Sans être un remède miracle, le développement des ITF jouera un rôle crucial pour réaliser les ODD 8 et 9 et soutenir la réalisation d’autres ODD. Il s’agit pourtant d’un domaine souvent négligé, qui a besoin de figurer en meilleure place dans les programmes continentaux, régionaux et nationaux de planification politique à moyen et long terme. Pour être efficaces, les réseaux de coordination à tous niveaux, dont notamment les organisations continentales et régionales, doivent avoir un rôle accru de médiateurs honnêtes et de coordinateurs du développement des ITF. Cela ne sera possible que si la contribution potentielle des ITF au développement durable, en termes notamment d’élimination de contraintes structurelles clés et d’effet de stimulation à multiples facettes, est largement reconnue.

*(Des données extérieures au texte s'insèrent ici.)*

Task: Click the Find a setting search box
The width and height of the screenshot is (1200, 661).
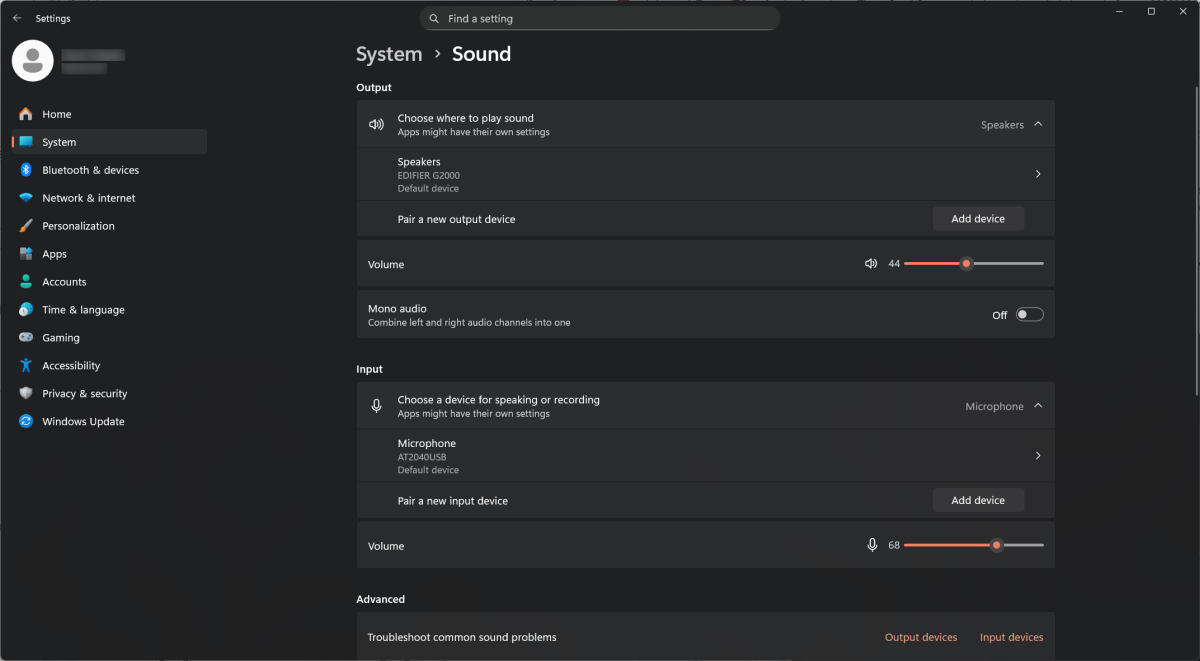Action: point(599,18)
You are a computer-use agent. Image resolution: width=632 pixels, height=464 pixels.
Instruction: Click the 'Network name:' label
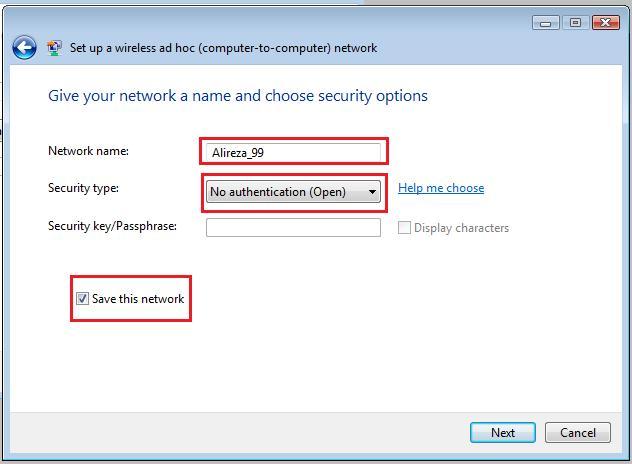[x=88, y=151]
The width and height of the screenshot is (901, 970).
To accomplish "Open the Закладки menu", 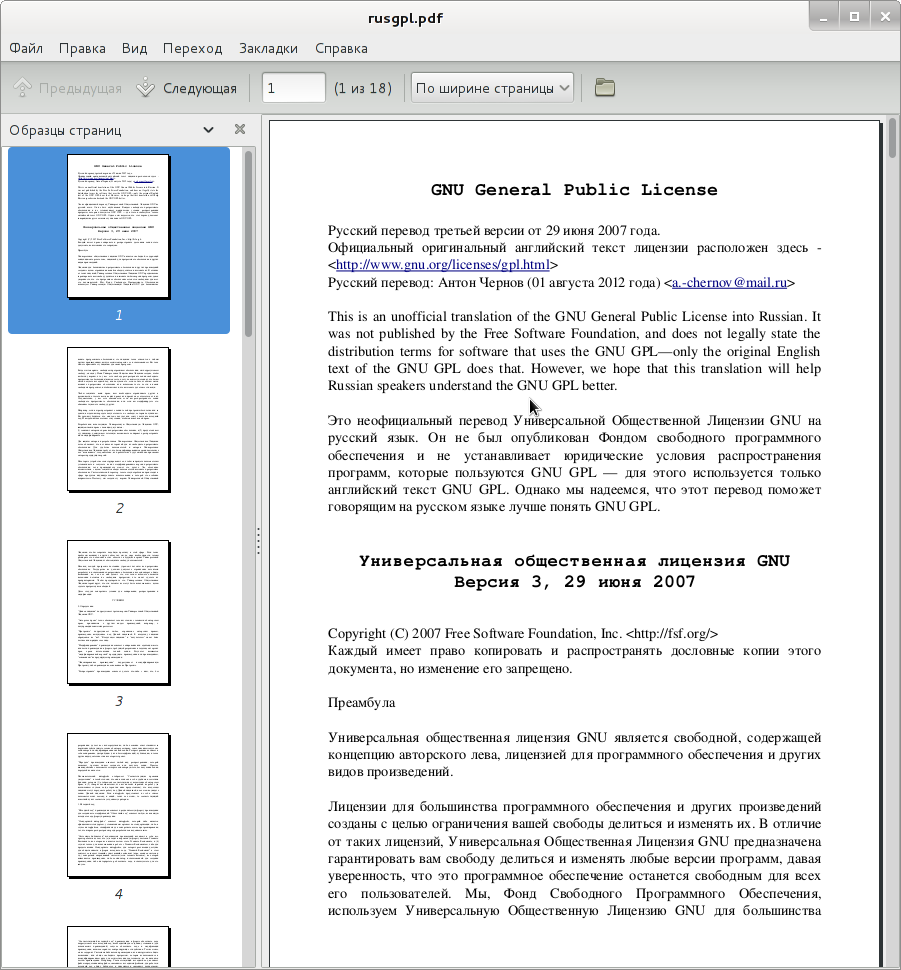I will tap(269, 48).
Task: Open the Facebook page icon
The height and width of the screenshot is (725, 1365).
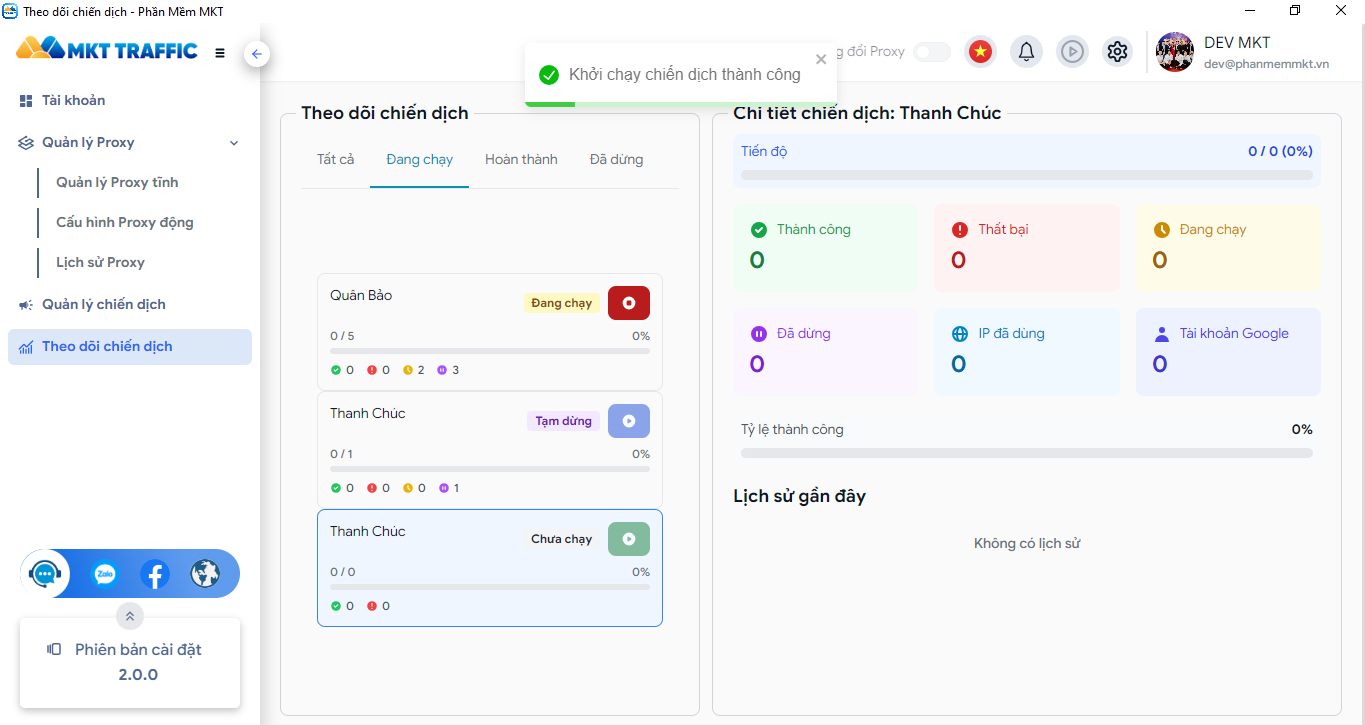Action: (155, 573)
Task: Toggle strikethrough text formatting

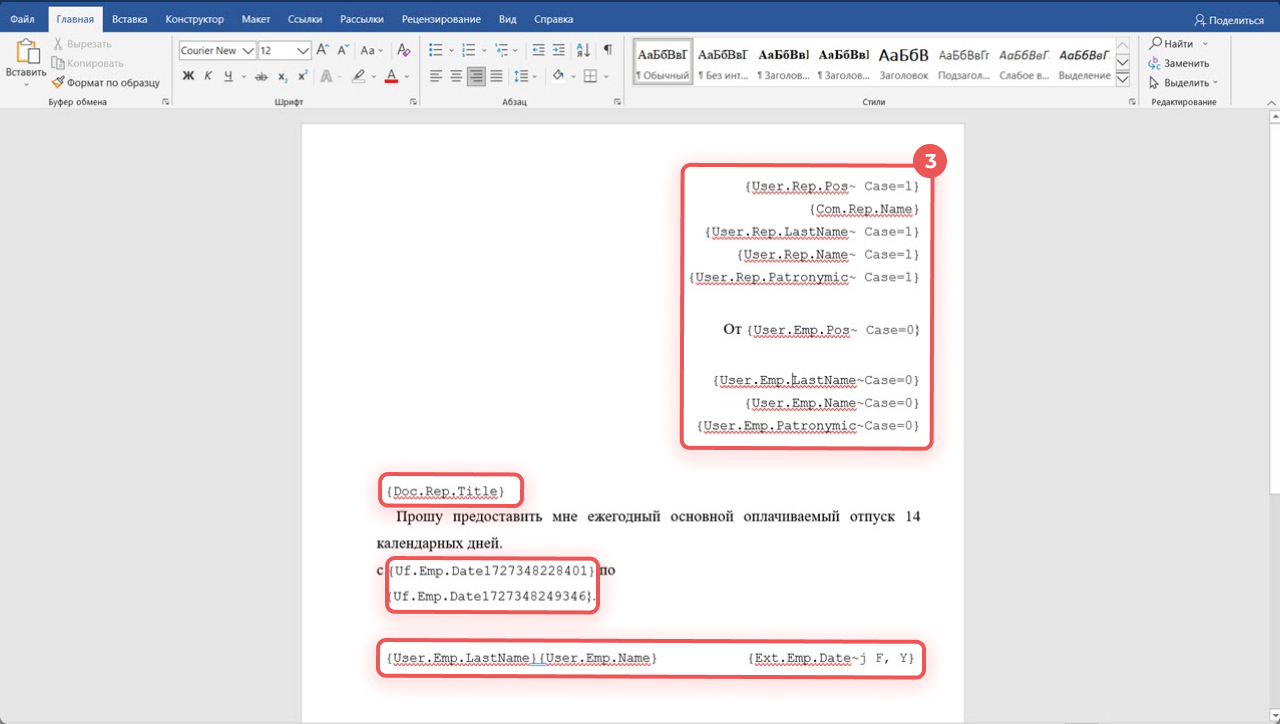Action: point(261,76)
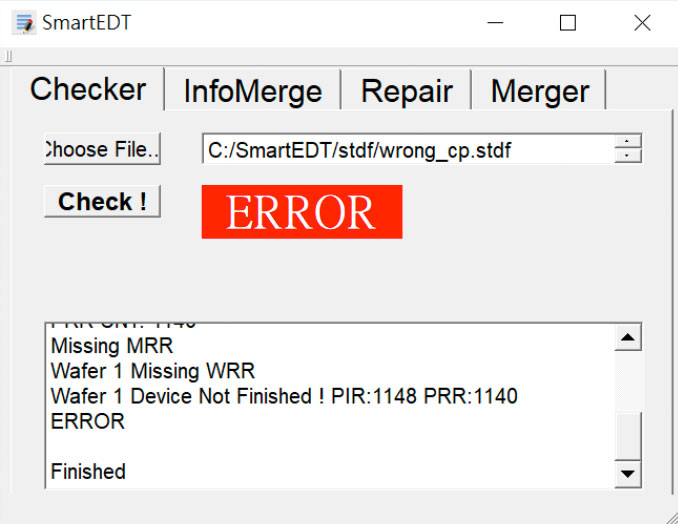The image size is (678, 524).
Task: Click the Choose File button
Action: 102,149
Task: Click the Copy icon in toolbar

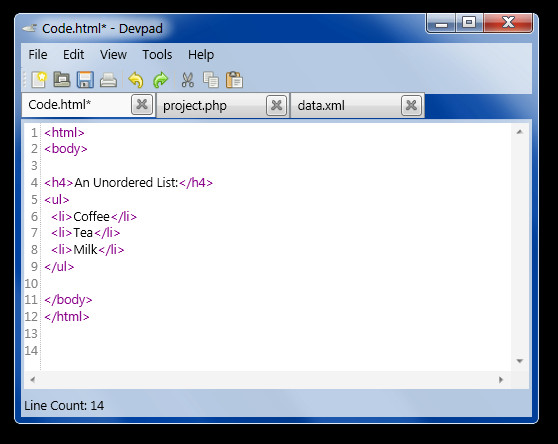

Reste à savoir si le potentiel des ITF en termes de création d’emplois et de développement peut s’avérer un levier politique efficace pour susciter l’engagement national et lever les différents obstacles pendant les phases de préparation et de mise en œuvre.

Les opinions exprimées dans cet article sont celles des auteurs et ne représentent pas celles de l’institution à laquelle ils sont affiliés.


Auteurs : Niklas Malchow, Ancien consultant auprès de la Deutsche Gesellschaft für International Zusammenarbeit (GIZ – Agence allemande pour la coopération internationale). Anna Waldmann, Cheffe de programme, Infrastructure Development in Africa (PIDA), Deutsche Gesellschaft für International Zusammenarbeit (GIZ – Agence allemande pour la coopération internationale).


 

[1] Diop, Makthar et Ehidiamen, Jennifer, « Q&A: The World Bank’s Makthar Diop on how to accelerate economic growth in Africa », Devex, février 2017.
[2] Forum économique mondial, African Strategic Infrastructure Initiative Managing Transnational Infrastructure Programmes in Africa – Challenges and Best Practices, mai 2014.
[3] Rogers, David, « Africa Ports Revolution. Setting the scene for economic take-off »,Global Construction Review, février 2017.
[4] Central Corridor Transit Transport Facilitation Agency, Achievements on the Central Corridor in the past 3 years
Tanzania Ports Authority, « Dar Es Salaam Port Expansion Project », présentation en date d’avril 2015
[5] Mato, Helen. “Ethiopia: Hawasa Industrial Park – journey towards industrialization.” All Africa, July 2016.
[6] Ogunleye, Eric Kehinde. “Structural Transformation in Sub-Saharan Africa: The Regional Growth Poles Strategy.” Paper presented at the African Economic Conference, October 2013.
[7] Groupe de la banque africaine de développement : NEPAD-IPPF supports African countries to strengthen regional infrastructure [le Fonds de préparation des projets d'infrastructure du NEPAD aide les pays africains à renforcer leurs infrastructures régionales], février 2017.